*ABOUT THIS TASK*
Give the entries back exactly, dropping each image.

★ ★ ★ ★ ★ ★ ★

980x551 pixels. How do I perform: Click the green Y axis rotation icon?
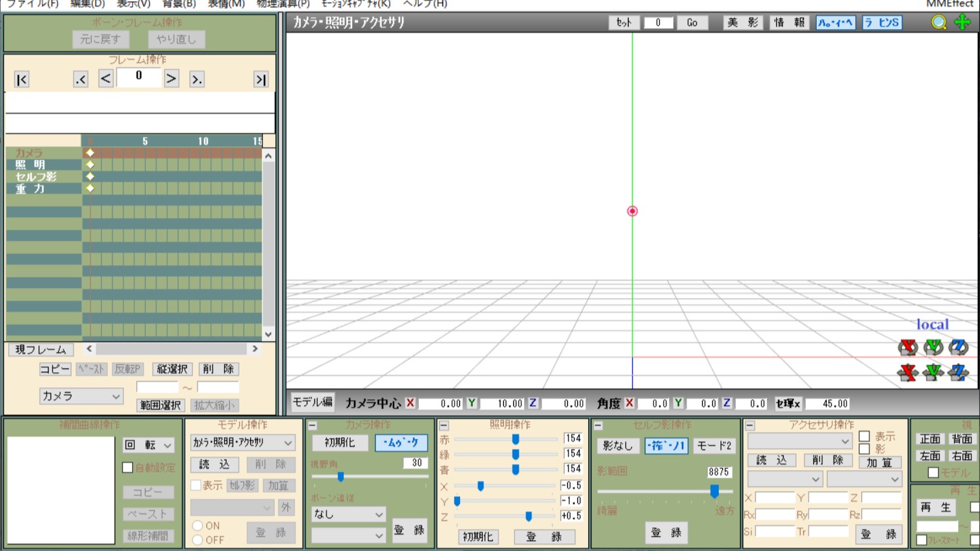(933, 347)
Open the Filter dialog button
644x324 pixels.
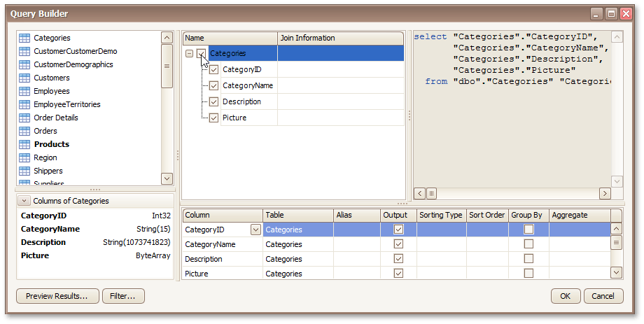123,296
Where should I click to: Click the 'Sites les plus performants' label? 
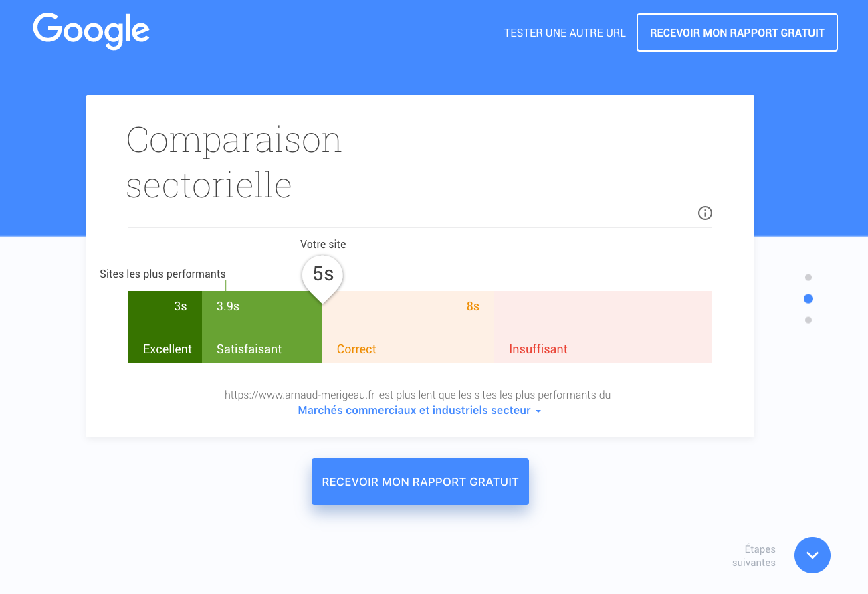click(x=162, y=274)
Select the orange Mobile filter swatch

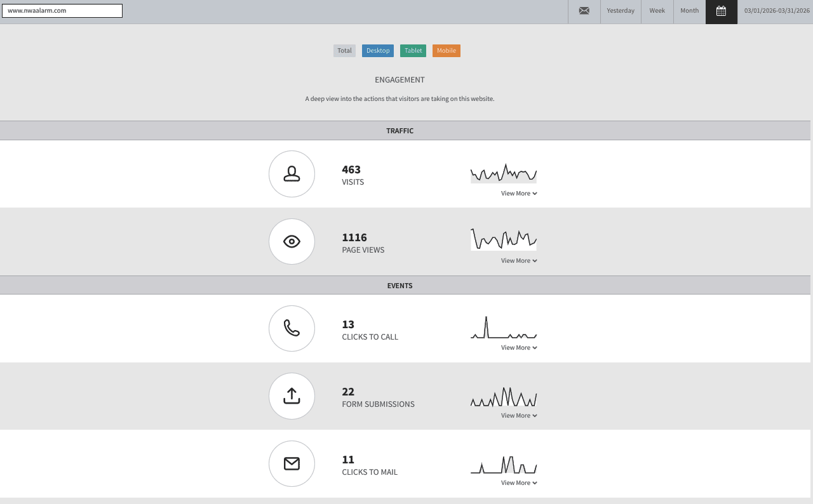pyautogui.click(x=447, y=51)
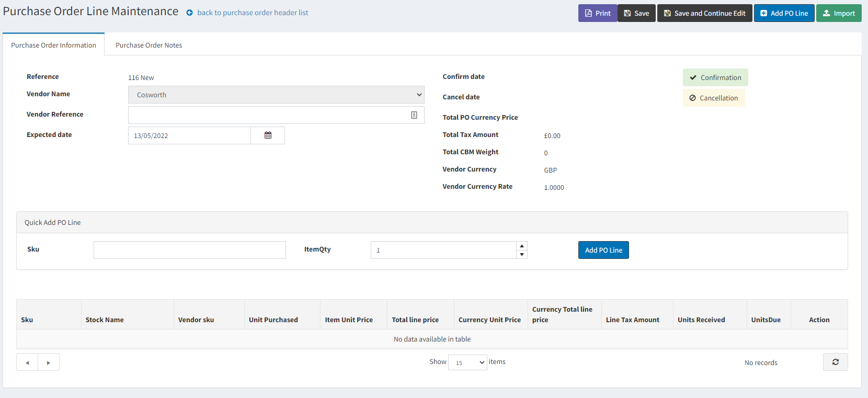868x398 pixels.
Task: Refresh the PO lines table
Action: (835, 362)
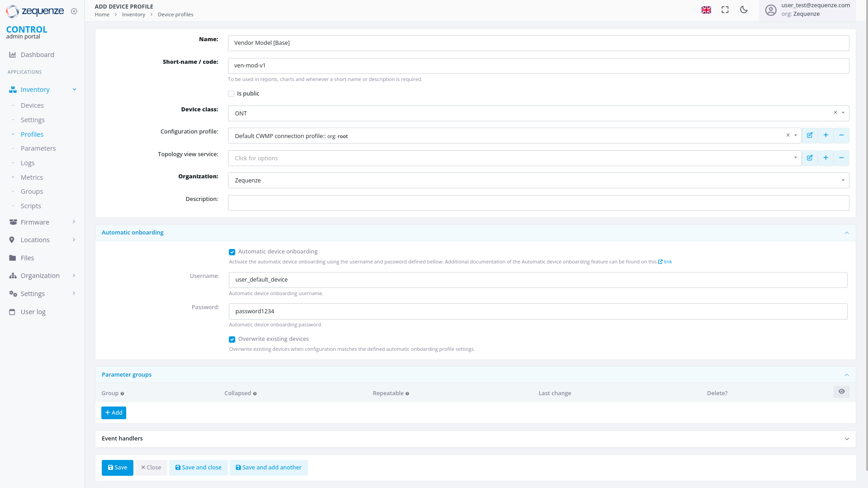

★ ★ ★ ★ ★ ★ ★

*ANSWER TO THE EXERCISE*
980x551 pixels. How do I perform: Click the green Y axis rotation icon?
(933, 347)
Open the Filter dialog button
644x324 pixels.
123,296
Where should I click to: Click the 'Sites les plus performants' label? 
click(x=162, y=274)
Select the orange Mobile filter swatch

pyautogui.click(x=447, y=51)
868x398 pixels.
Task: Refresh the PO lines table
Action: (835, 362)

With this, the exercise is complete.